I wish 20 years ago we'd made a concerted effort to make Java suck less. We'd have the universal applications everyone wants but nobody wants to put effort into. But the web was new-ish, and people didn't realize that hypertext document viewers would become an entire application platform and mini OS.

What I'd really like to see is something like FlatPak, but for all platforms. Basically it would be containerized GUI apps, but one repository for one app that serves all platforms. On Android, MacOS, Windows, etc, you would run your "flatpak add https://some/repository/ my-app && flatpak pull my-app && flakpak run my-app" (but in a GUI, like an App Store you control). And that would pull the image for your platform and run it. Since it's containerized, you get all the dependencies, it's multi-arch, & you control how it executes in a sandbox. You could use the same programming language per platform, or different languages; same widgets, different widgets; it wouldn't matter because each platform just downloads and runs an image for that platform. This wouldn't stop us from having/making "a better Java", but it would make it easier to support all platforms, distribute applications securely, update them, run them in a sandbox, etc. Imagine being able to ship a single app to Windows and iOS users that's just a shell script and 'xdialog'. Or if you prefer, a single Go app. Or a sprawling Python or Node.js app. Whatever you want. The user gets a single way to install and run an app on any platform, and developers can support multiple platforms any way they want. No more "how do I develop for iOS vs Windows"; just write your app and push your container.




This proposal is to offer competition to web-based conversion websites. If users are willing and able to find Handbrake and download it, it can work for them. But everyday users are right to distrust software downloaded from the Internet.

Many users are in environments where its not possible to download new software (schools, work places, universities).

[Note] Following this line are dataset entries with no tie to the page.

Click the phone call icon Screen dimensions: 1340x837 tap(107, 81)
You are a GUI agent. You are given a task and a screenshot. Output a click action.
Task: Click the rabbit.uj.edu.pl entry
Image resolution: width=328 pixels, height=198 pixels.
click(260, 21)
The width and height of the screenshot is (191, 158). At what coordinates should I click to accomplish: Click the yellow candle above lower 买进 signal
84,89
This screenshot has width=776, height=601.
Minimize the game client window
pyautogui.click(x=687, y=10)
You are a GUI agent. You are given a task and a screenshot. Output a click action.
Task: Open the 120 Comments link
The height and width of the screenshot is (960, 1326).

The browser has its disadvantages, but it is the most widely-deployed sandboxed execution environment providing incredibly easy distribution of software.

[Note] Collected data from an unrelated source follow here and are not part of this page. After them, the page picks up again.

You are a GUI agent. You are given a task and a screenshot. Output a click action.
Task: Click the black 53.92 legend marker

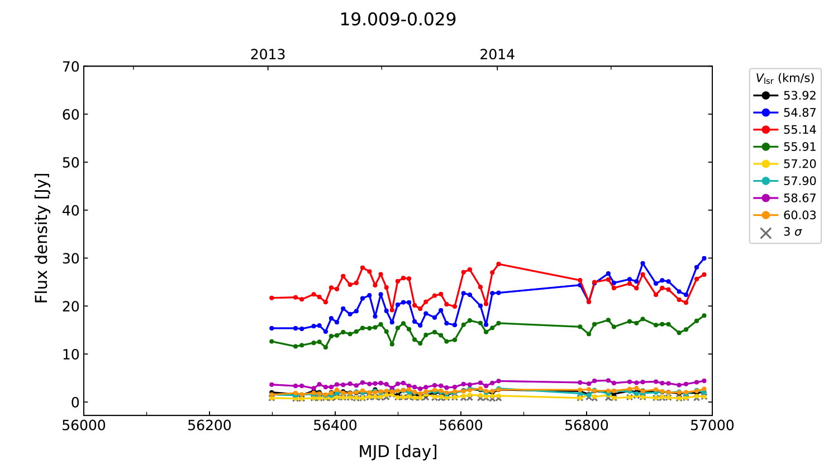[766, 96]
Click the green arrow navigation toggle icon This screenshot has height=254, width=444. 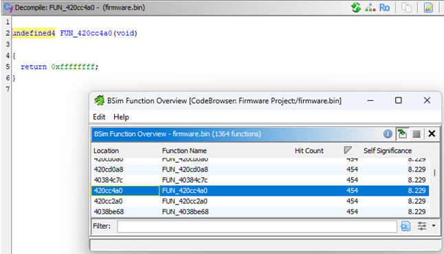[x=402, y=134]
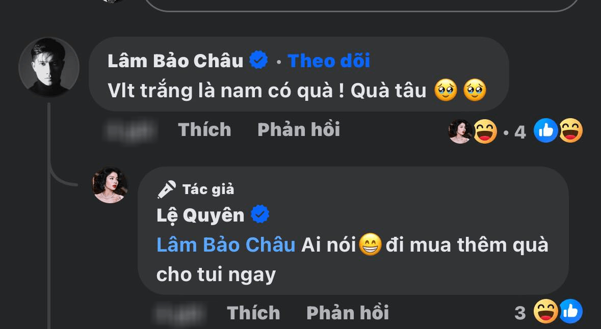Like Lệ Quyên's reply with Thích
This screenshot has height=329, width=601.
coord(253,313)
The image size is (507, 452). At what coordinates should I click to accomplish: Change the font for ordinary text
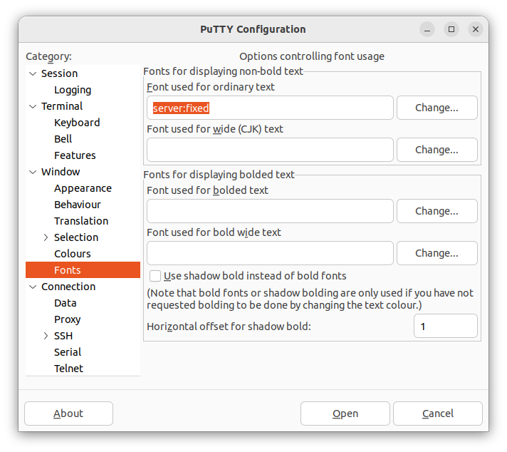click(437, 108)
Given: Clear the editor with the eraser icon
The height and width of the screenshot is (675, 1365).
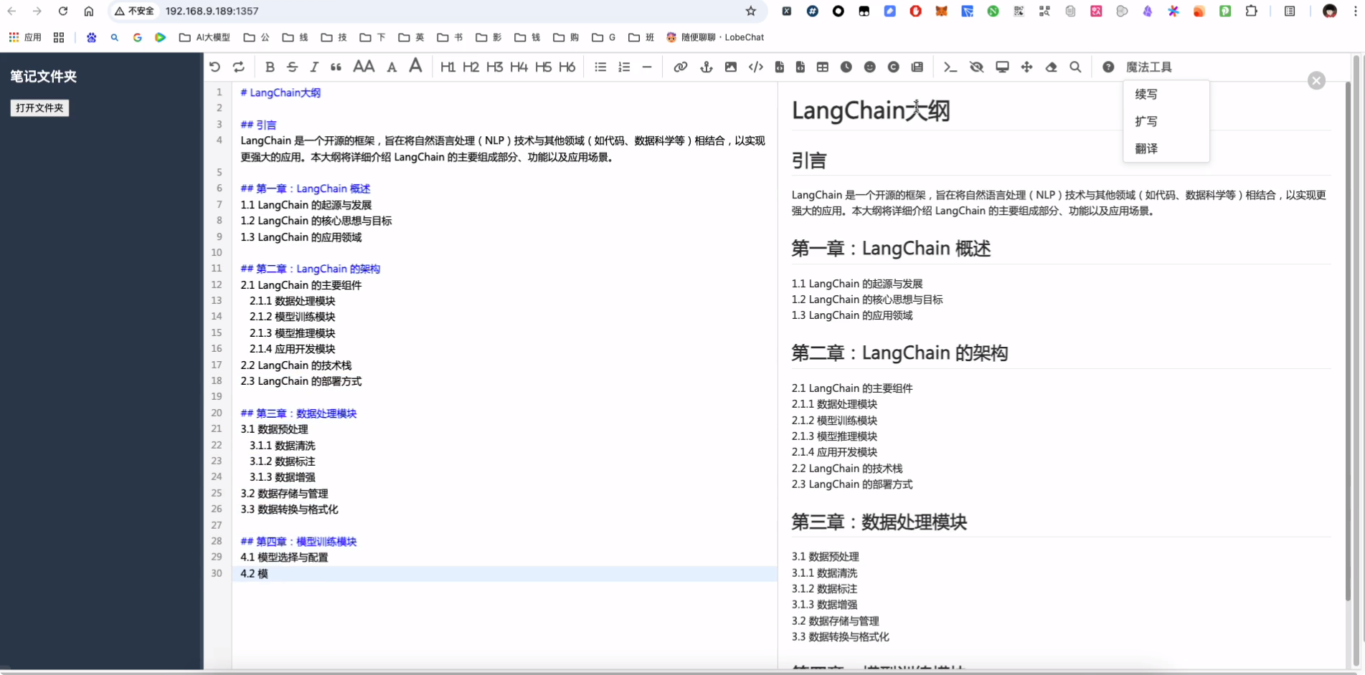Looking at the screenshot, I should 1051,67.
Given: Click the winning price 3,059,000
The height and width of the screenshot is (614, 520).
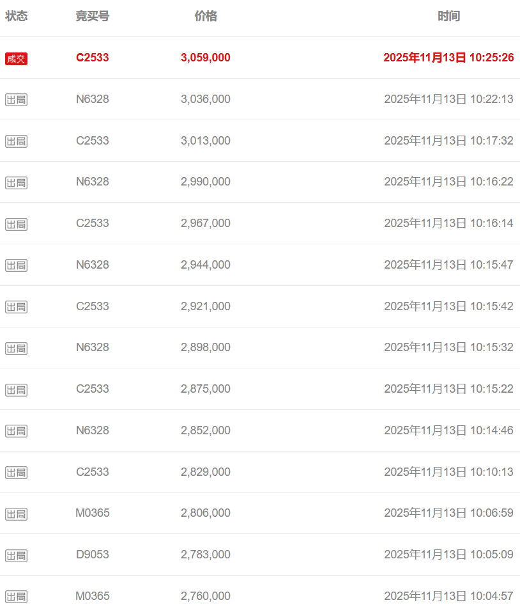Looking at the screenshot, I should click(205, 58).
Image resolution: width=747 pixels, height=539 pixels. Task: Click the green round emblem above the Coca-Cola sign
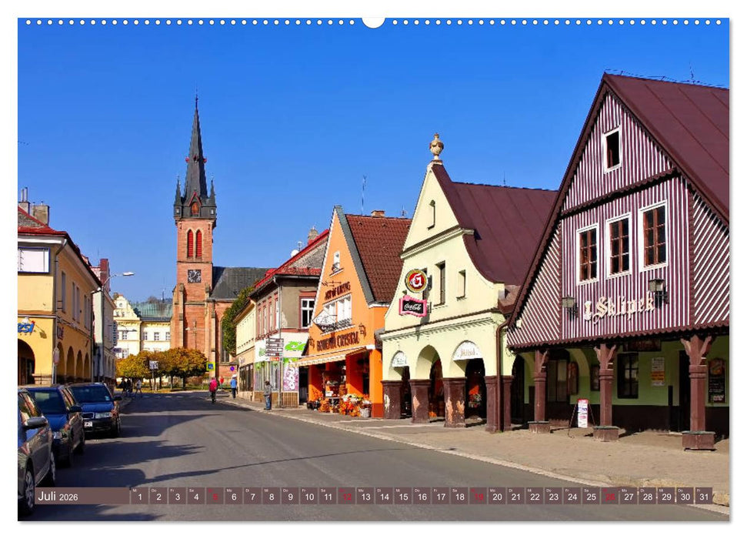coord(415,280)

> But everyday users are right to distrust software downloaded from the Internet.

They're right to distrust apps that run in their browsers too, but that hasn't stopped anybody. These days everyone is scared to death of an .exe but will happily execute whatever random code a stranger on the internet comes up with if they only have to click on a link to run it on their devices. Warnings that WASM is a malware author's dream weren't enough (https://www.crowdstrike.com/blog/ecriminals-increasingly-use...) and browser sandbox escapes happen all the time but nobody seems to care. I can't even just pick on WASM, JS isn't much better and even CSS/HTML alone is getting complex enough that it can be used maliciously.


> browser sandbox escapes happen all the time

Far far rarer than downloading a virus.

> WASM is a malware author's dream weren't enough (https://www.crowdstrike.com/blog/ecriminals-increasingly-use...)

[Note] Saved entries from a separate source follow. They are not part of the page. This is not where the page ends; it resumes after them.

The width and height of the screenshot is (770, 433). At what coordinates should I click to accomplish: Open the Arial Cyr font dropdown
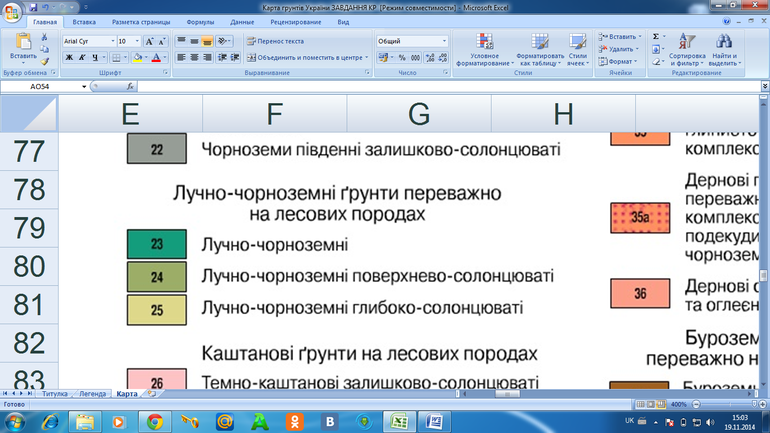point(112,41)
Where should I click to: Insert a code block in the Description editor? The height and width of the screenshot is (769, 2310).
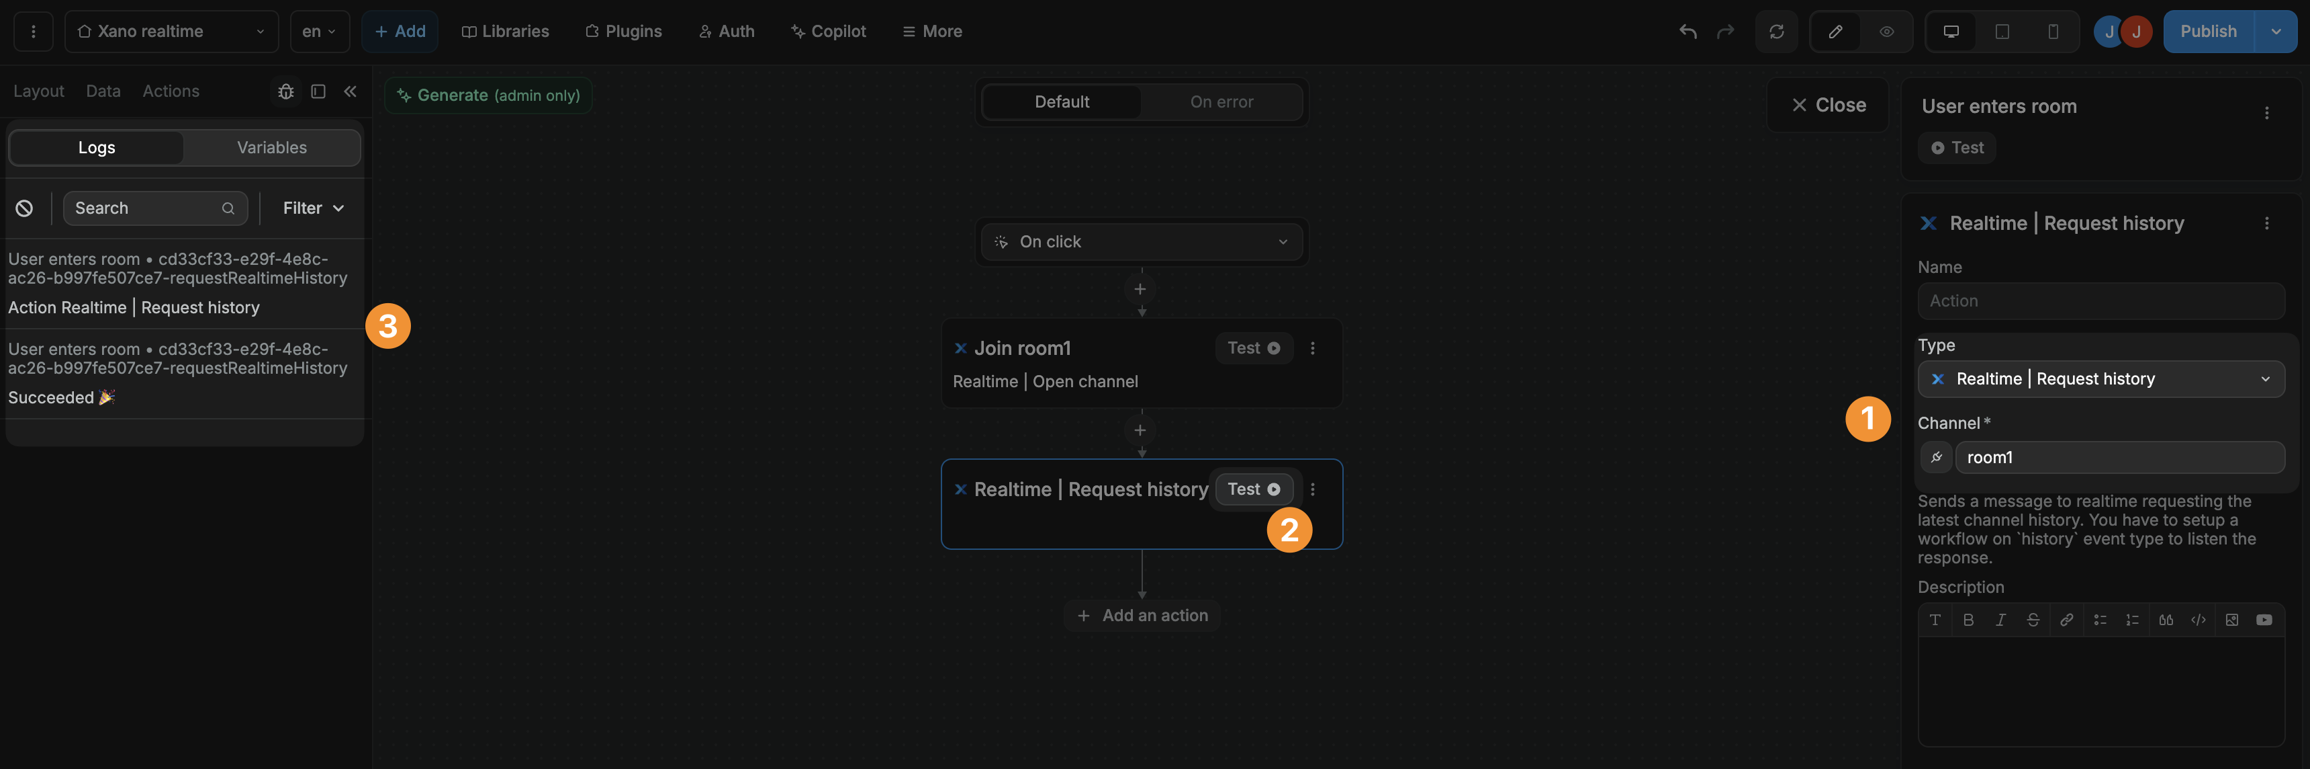(2198, 619)
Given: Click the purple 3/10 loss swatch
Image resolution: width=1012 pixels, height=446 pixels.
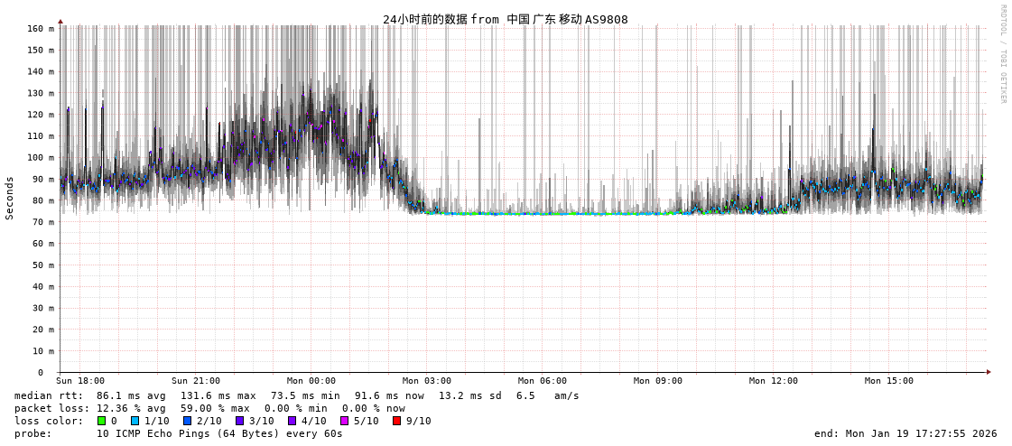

Because it can run a crypto miner, really?

Using it for obfuscation doesn't really change anything. A coder that wants to obfuscate things could already run their own interpreter and/or use asm.js.


I'm quite sure that the reason conversion websites are popular is Google. I don't know if they're just very good at SEO or search engines have a specific policy to favor web-based solution.

If you search for "mov to mp4", Handbrake is NOWHERE to see. The 10th result for me is a Cloudflare article explaining what's the difference between mov and mp4. The ~20th result is a book called Business Funding For Dummies (no shit). Handbrake is after these. The legend says I'm still scrolling trying to find where it is.

How is an average user supposed to know Handbrake or this FFmpeg WASM site?


HandBrake suffers from the same problems as FFmpeg to a lesser extent. I have no idea what options I should be selecting to get the max quality, smallest file size for a conversion.

The presets are useful but when I'm converting an old WMV or some other ancient format I want to know that I'm not leaving anything behind.


If Java had won, we'd be complaining about Java instead of web technologies. It doesn't ultimately matter, when you have a platform as large as the web is, it's going to be complicated and bloated.